JIS News

Executive Director of the Jamaica Employer’s Federation (JEF), Jacqueline Coke-Lloyd, has challenged the international community to re-examine its role in influencing the creation of financing for enterprise development.
Mrs. Coke-Lloyd, who was speaking on the role of enterprise development in promoting decent work, at a meeting of the Economic and Social Council (ECOSOC) at the United Nations headquarters in New York recently, said that the need for enterprise development was most apparent in developing countries, which had persistently high levels of unemployment and underemployment.
She pointed out however, that too often, there were hindrances to the establishment of enterprises for a number of reasons, ranging from lack of affordable financing, inflexible labour market policies, onerous registration processes, globalization, outward migration and high state taxation.

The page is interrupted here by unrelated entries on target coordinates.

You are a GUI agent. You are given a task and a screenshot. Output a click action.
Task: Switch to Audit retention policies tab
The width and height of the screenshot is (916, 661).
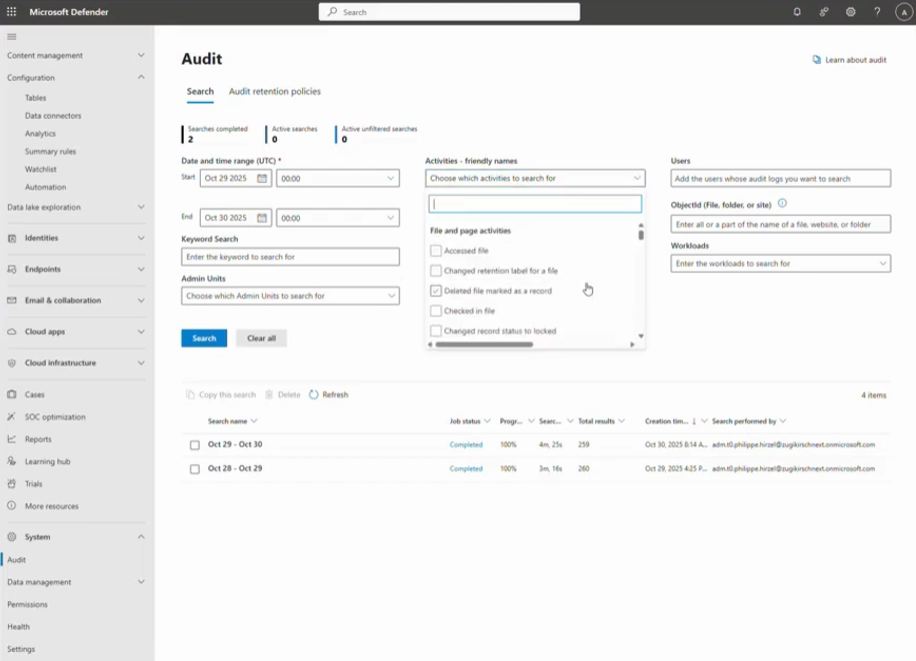click(x=275, y=91)
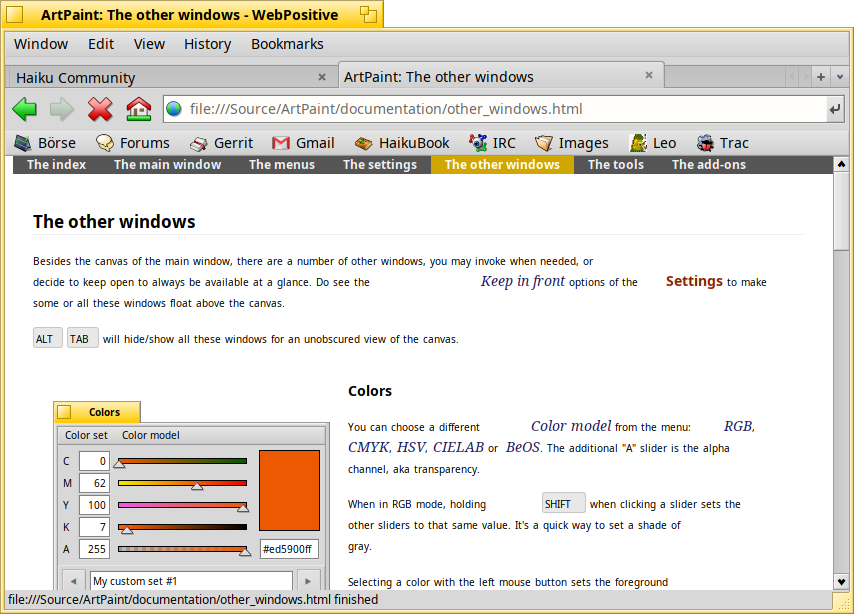Click the page scrollbar down arrow
The width and height of the screenshot is (854, 614).
[841, 581]
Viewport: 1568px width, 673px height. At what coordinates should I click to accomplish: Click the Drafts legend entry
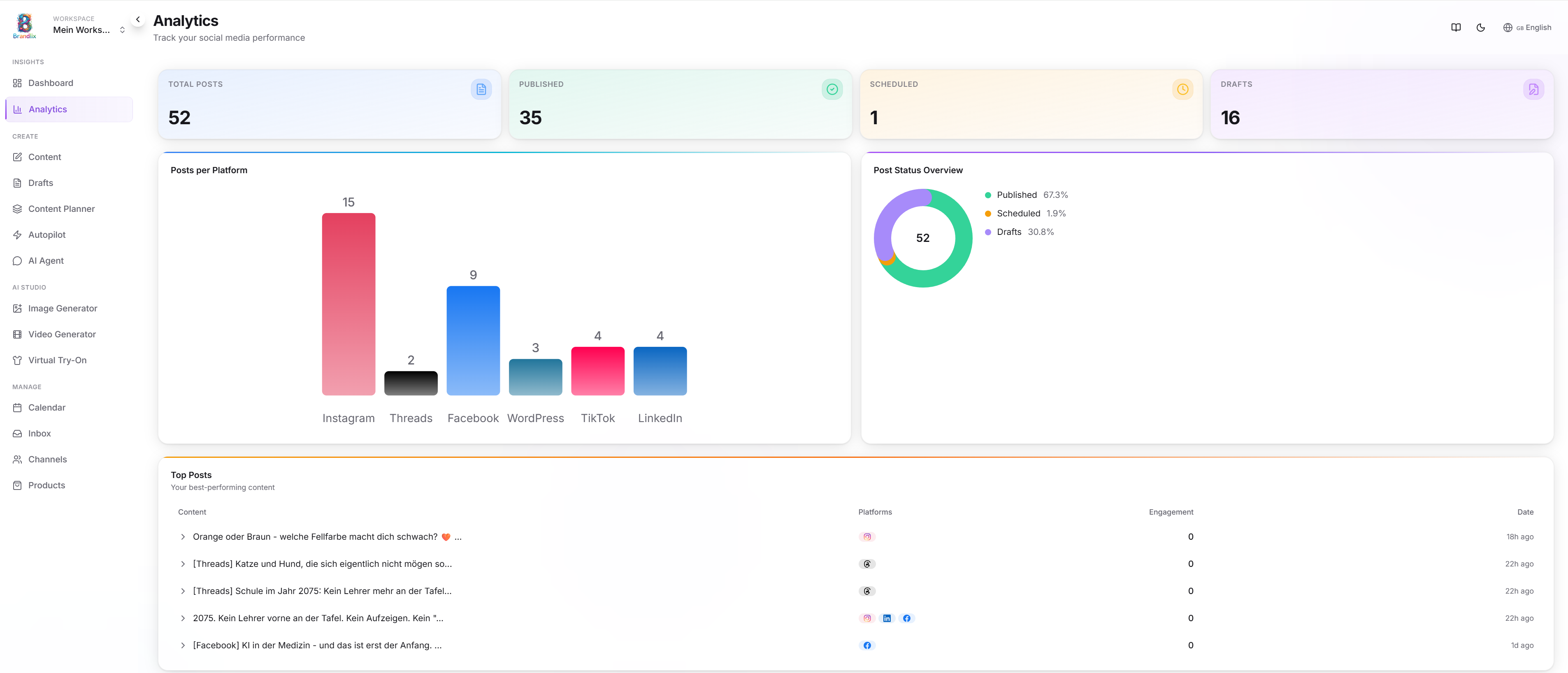point(1008,232)
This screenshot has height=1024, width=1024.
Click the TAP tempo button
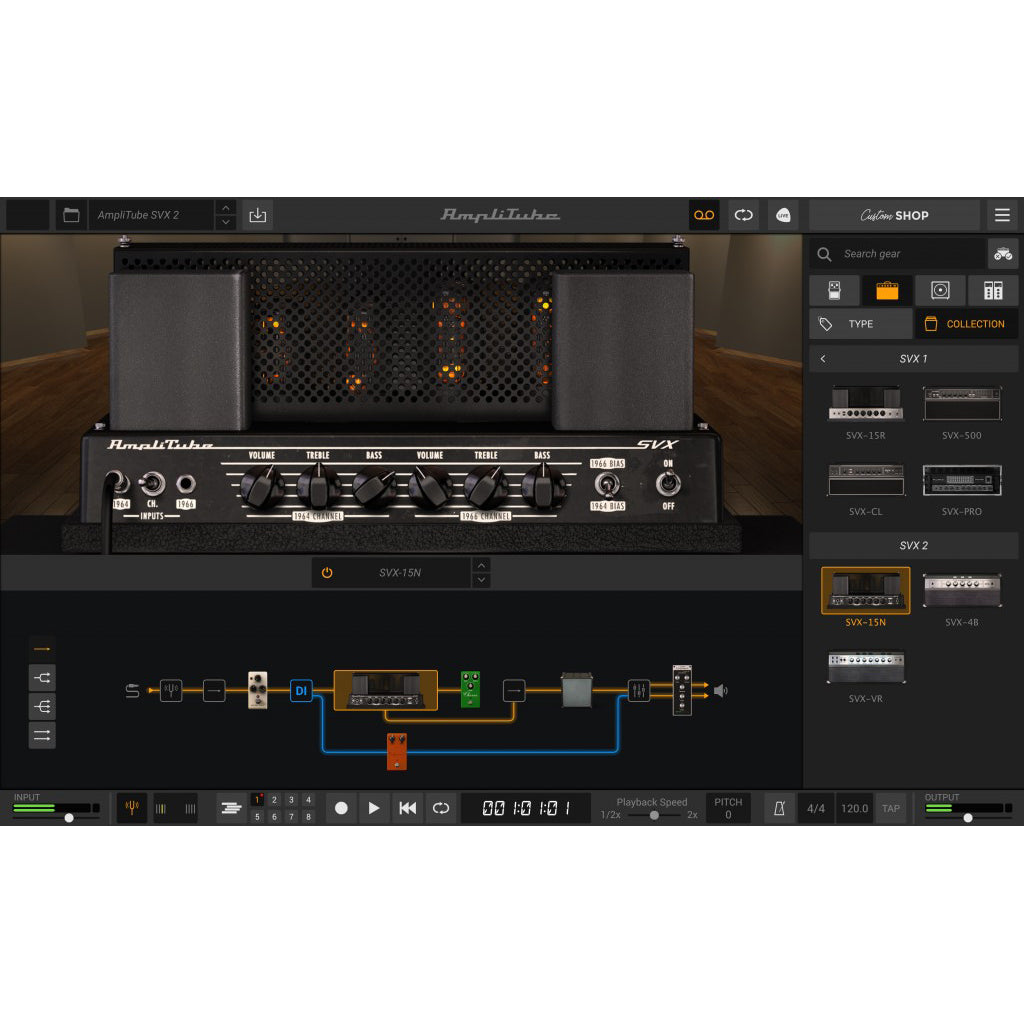coord(890,808)
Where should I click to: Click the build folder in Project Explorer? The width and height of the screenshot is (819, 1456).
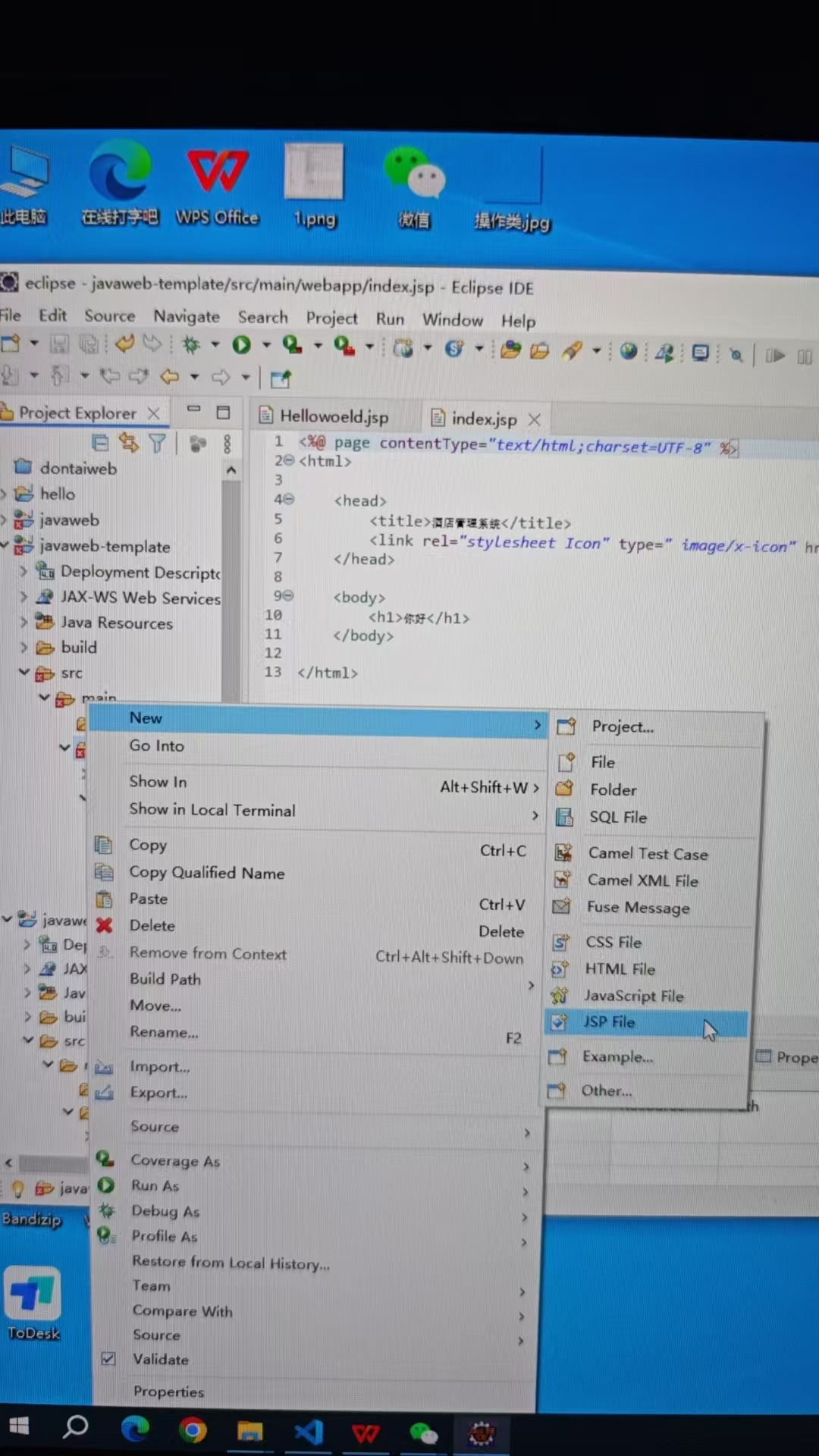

According to Ms. Coke-Lloyd, enterprises must be created within the context of freedom, equity, security and human dignity. “This suggests that decent work (must) extend beyond the bounds of the workplace into the arena of politics and societal norms. The implication here is that decent work that considers these factors is as much an objective to be attained by good business practices, as it is a matter for society and state to facilitate,” she stated.
She told the meeting that one of the best ways to promote decent work was to invest in people, indigenous skills and competences, and facilitate an enabling environment for entrepreneurs and small enterprises. “The size of these enterprises may involve an entire community, a small group of workers or a single individual, all having the potential to employ other workers,” she pointed out.
The JEF’s Executive Director further stated that, “enterprises, government and the international community need to collaborate to hasten and ensure that the issues attendant on the successful development of enterprises and their contribution to the creation of decent work, can and will be resolved”.
Citing a number of initiatives under the JEF, she mentioned the Youth Employment Network (YEN), Young Entrepreneurs Association (YEA) and the Youth Career Development Programme.
Mrs. Coke-Lloyd’s presentation preceded a round table discourse on issues that could lend support to the effective implementation of national policies to ensure full, productive employment and decent work. The discussion was chaired by Ali Hachani, Ambassador of Tunisia to the United Nations and President of ECOSOC, and subjects areas included trade, aid, investment, debt relief and technology.
Segment organizers included the International Labour Organization (ILO); United Nations Conference on Trade and Development (UNCTAD); United Nations Development Programme (UNDP) and United Nations Industrial Development Organization (UNIDO).